Of course, I’m going to show you how to make the law of social proof work WITH you instead of against you, so that you can get more clients or customers.

Because here’s the good news—if you can recruit your prospect’s friends and family to pitch your business, you instantly win more credibility than you could ever build up on your own (well, more than you could build up without already having decades of work under your belt).

Hopefully now you can see why social proof is so important, so let’s move onto the HOW!

Testimonials

I’ve always made testimonials and referrals a condition of doing business with me, and frankly, I think every entrepreneur and business owner should do the same.

I tell people as soon as they sign an agreement with me that I’m going to come looking for referrals and testimonials once I get them the results they’re looking for. This is important, because if you let people know about this ahead of time they’ll be way more eager to cooperate later.

In fact, if you let people know ahead of time, they might start composing their positive review in the back of their minds way before you even ask.

Depending on your market, your clients or customers may want to share their testimonials over their own social media accounts. If so, great! You should encourage them to do that. Still, make sure you get a written or recorded version for your own use as well.

Once you have those testimonials, you want to plug them into EVERY piece of marketing material you send out from now on. Stick them in your newsletter, share them on YouTube, put them up on your website—you want them up everywhere.

Again, this is social proof at work. Your market isn’t all going to be direct relatives and friends of the people in your testimonials, but they WILL look at them and say, “Hey, that person is just like me. Whatever worked for them will probably work for me too!”

If your clients or customers leave a positive review on a review site like Yelp, then you should share that too. Of course, in cases like that you do need to pay attention to your overall score, but again—if you approach review sites in a systematic way like I’m describing here, you can flood them with happy customers and have them work FOR you.

Testimonials are an absolute must-have for your business, so start generating them and sharing them right now.

Now let’s take a look at referrals, the other must-have.

Referrals

Once again, you want to make referrals a condition of doing business with you. Tell every new client or customer right up front that you will eventually want referrals from them.

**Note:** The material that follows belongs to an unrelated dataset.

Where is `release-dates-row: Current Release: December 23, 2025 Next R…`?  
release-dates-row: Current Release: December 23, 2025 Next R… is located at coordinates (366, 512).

By the way, I have a little script I like to use for this sort of thing, and it goes like this:

“Hey Mrs. Jones—as you might know, advertising can be extremely expensive. Instead of going down that route, I’d rather save my money, pass the savings onto you, and invest what I have in delivering even better results and service to you. To help me do that, can you please refer your friends and family to me once I’ve gotten you the results?”

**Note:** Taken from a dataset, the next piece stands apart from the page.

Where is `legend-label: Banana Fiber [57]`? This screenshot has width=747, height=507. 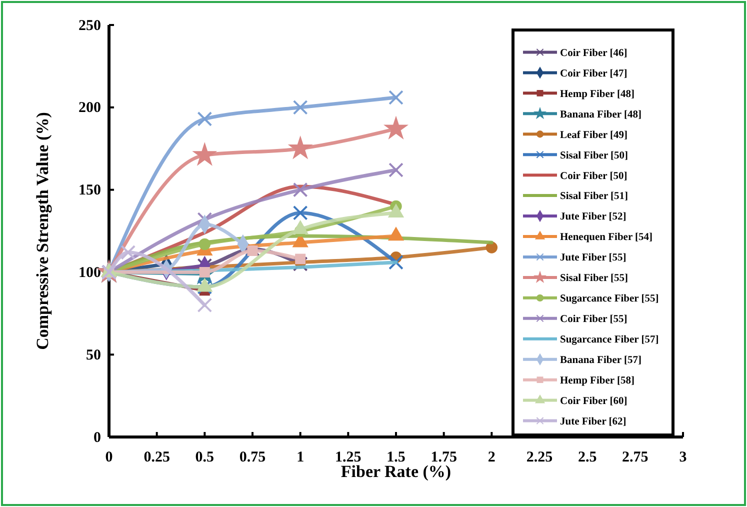
legend-label: Banana Fiber [57] is located at coordinates (601, 360).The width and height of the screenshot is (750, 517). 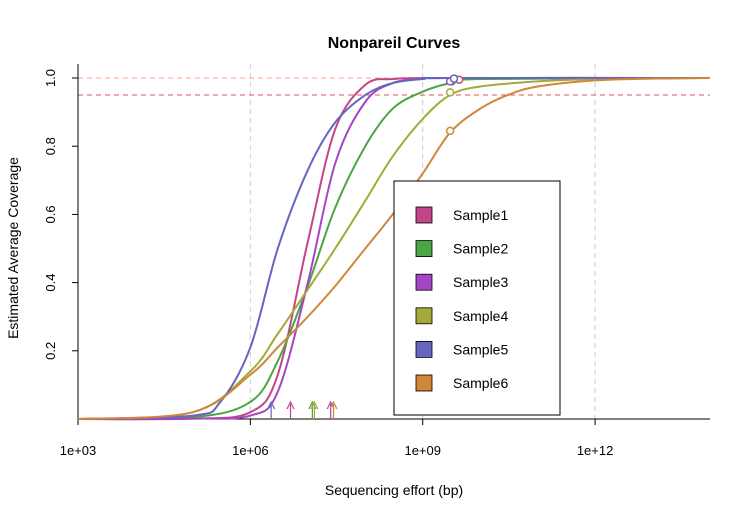 What do you see at coordinates (290, 405) in the screenshot?
I see `arrow-head-sample1` at bounding box center [290, 405].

The beauty of this script is that it turns referrals into a double win for your clients—first, they get the results they’re after, and second, they get to save money. Who doesn’t like to save money?

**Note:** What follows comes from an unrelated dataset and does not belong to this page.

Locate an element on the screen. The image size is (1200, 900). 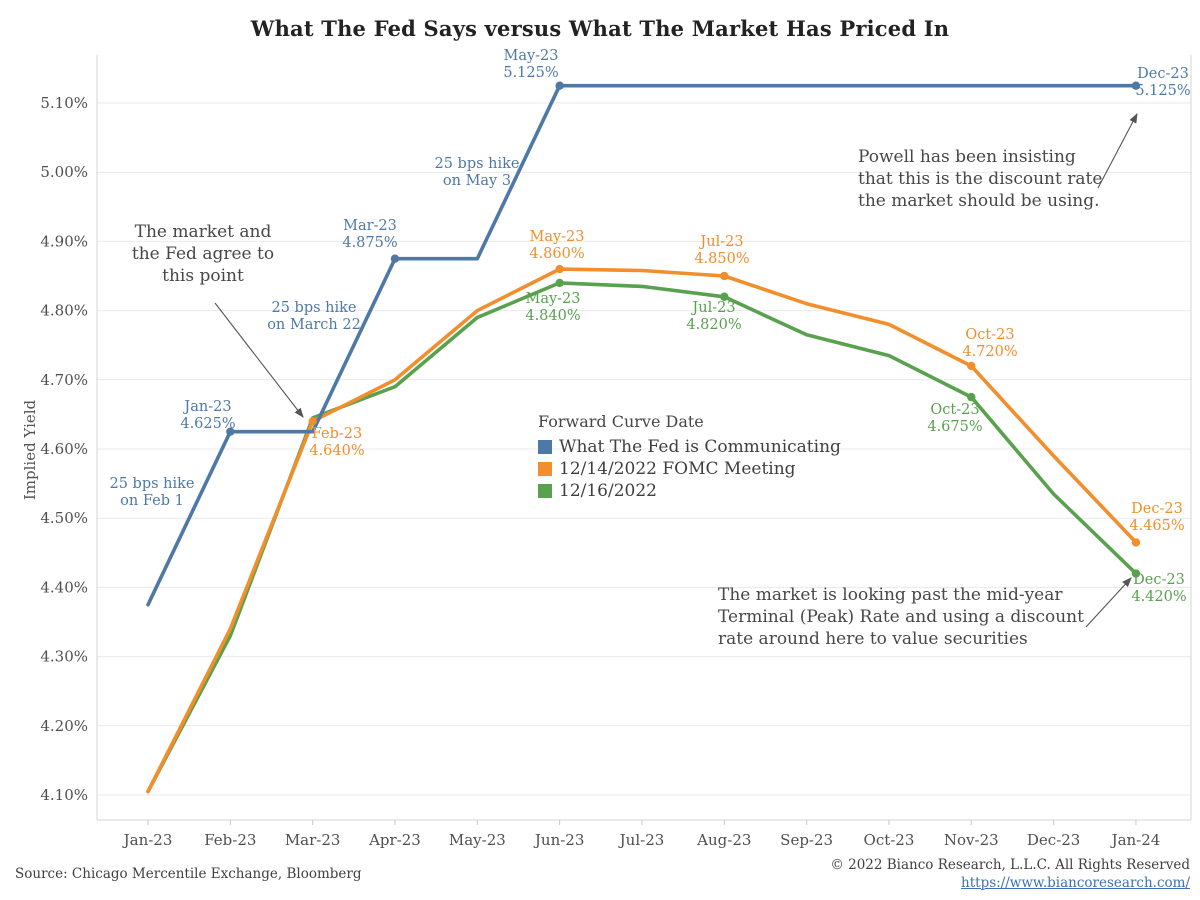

Another system you can use for referrals is the referral contest. It’s as simple as it sounds: you announce to your clients that you are going to hold a contest where the person who brings in the most referrals gets a special prize.

You do have to be careful about one thing, though: make sure you only count the referrals that end up converting to clients or customers, and make sure you explain this rule as part of the contest.

You don’t want your clients or customers bringing in people who are unqualified or disinterested, which might happen if you only count the contest results based on people showing up. That’s why you need to count based on conversion—that way your clients or customers will bring in people who have a genuine need and desire to do business with you.

Make sense?

Now go get yourself some new business!